Jaroslav Reznik wrote:
Hi.
I became new maintainer for s-c-netboot and I have found this interesting mailing list. It
seems we are doing same thing but in different
way. S-c-netboot is quite old now and needs some serious work and the question is develop it alone or use some parts of your work. And seems same for Stateless Fedora project. The best way I think is to use what is already done, work together, s-c-netboot can act as (G)UI for Stateless Fedora/RHEL project.
With beginning of system configuration management
project (PolicyKit etc.) we can have independent backend for users to access stateless configuration
etc.
I've already read old thread "s-c-netboot vs..."
but it's quite old now...

So what do you think? ;-)
---
Jaroslav Reznik <[EMAIL PROTECTED]>
Software Engineer - Base OS Core Services Brno
Red Hat, Inc.
+420 532 294 275

_______________________________________________
Stateless-list mailing list
[email protected]
http://www.redhat.com/mailman/listinfo/stateless-list

In all fairness, system-config-netboot has largely become irrelevant.

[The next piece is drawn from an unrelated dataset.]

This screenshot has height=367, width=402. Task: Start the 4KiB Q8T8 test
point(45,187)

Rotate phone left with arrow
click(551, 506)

While I have questions as to how active this list/effort actually is, any new efforts around stateless, if any, /should/ be rallying around one provisioning tool, not two or three. Applications like genome, ovirt, and spacewalk have all picked up cobbler as that future direction. Stateless was also using cobbler. To be investing in system-config-netboot seems to be a step in the opposite direction -- it lacks many of the features added to cobbler, it lacks the error handling, and it is still using GTK instead of a webapp for it's interface. In adding all this, you move towards cloning cobbler, when you could instead contribute to that codebase.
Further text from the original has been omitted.